(DATA FOR PROCESSING Opens)

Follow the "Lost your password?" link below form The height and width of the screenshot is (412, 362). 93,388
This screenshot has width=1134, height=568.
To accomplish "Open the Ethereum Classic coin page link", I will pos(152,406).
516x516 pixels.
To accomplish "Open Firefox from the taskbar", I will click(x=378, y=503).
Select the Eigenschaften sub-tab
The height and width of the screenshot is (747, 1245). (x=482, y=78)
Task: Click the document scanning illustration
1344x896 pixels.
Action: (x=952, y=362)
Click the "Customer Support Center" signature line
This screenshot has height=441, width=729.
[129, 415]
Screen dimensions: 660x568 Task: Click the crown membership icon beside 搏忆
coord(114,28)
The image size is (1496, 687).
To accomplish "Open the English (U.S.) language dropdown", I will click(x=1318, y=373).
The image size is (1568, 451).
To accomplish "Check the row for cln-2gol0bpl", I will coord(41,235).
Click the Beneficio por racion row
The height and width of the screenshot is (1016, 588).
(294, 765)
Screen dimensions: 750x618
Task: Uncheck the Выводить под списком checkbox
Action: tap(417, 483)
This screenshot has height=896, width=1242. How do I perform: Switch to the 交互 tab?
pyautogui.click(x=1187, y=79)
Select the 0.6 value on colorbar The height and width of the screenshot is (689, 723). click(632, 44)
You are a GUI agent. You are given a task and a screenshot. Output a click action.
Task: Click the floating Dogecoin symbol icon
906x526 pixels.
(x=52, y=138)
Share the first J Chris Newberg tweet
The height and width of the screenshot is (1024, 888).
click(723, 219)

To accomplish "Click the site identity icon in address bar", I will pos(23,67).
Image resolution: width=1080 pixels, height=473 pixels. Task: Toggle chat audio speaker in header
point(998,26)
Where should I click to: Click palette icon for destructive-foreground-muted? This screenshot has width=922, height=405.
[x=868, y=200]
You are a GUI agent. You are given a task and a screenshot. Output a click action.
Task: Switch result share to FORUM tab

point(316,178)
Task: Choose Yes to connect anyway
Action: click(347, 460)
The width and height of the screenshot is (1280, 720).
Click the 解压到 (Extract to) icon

(DATA FOR PROCESSING Closes)

WORK REQUIRED: The entries above must be written out again exactly as they are.

RESPONSE FOR THIS EXERCISE:
Follow the "Lost your password?" link below form The height and width of the screenshot is (412, 362). 93,388
This screenshot has width=1134, height=568.
To accomplish "Open the Ethereum Classic coin page link", I will pos(152,406).
516x516 pixels.
To accomplish "Open Firefox from the taskbar", I will click(x=378, y=503).
Select the Eigenschaften sub-tab
The height and width of the screenshot is (747, 1245). (x=482, y=78)
Task: Click the document scanning illustration
1344x896 pixels.
Action: (x=952, y=362)
Click the "Customer Support Center" signature line
This screenshot has height=441, width=729.
[129, 415]
Screen dimensions: 660x568 Task: Click the crown membership icon beside 搏忆
coord(114,28)
The image size is (1496, 687).
To accomplish "Open the English (U.S.) language dropdown", I will click(x=1318, y=373).
The image size is (1568, 451).
To accomplish "Check the row for cln-2gol0bpl", I will coord(41,235).
Click the Beneficio por racion row
The height and width of the screenshot is (1016, 588).
(294, 765)
Screen dimensions: 750x618
Task: Uncheck the Выводить под списком checkbox
Action: tap(417, 483)
This screenshot has height=896, width=1242. How do I perform: Switch to the 交互 tab?
pyautogui.click(x=1187, y=79)
Select the 0.6 value on colorbar The height and width of the screenshot is (689, 723). click(632, 44)
You are a GUI agent. You are given a task and a screenshot. Output a click action.
Task: Click the floating Dogecoin symbol icon
906x526 pixels.
(x=52, y=138)
Share the first J Chris Newberg tweet
The height and width of the screenshot is (1024, 888).
click(723, 219)

To accomplish "Click the site identity icon in address bar", I will pos(23,67).
Image resolution: width=1080 pixels, height=473 pixels. Task: Toggle chat audio speaker in header
point(998,26)
Where should I click to: Click palette icon for destructive-foreground-muted? This screenshot has width=922, height=405.
[x=868, y=200]
You are a GUI agent. You are given a task and a screenshot. Output a click action.
Task: Switch result share to FORUM tab

point(316,178)
Task: Choose Yes to connect anyway
Action: click(347, 460)
The width and height of the screenshot is (1280, 720).
Click the 解压到 (Extract to) icon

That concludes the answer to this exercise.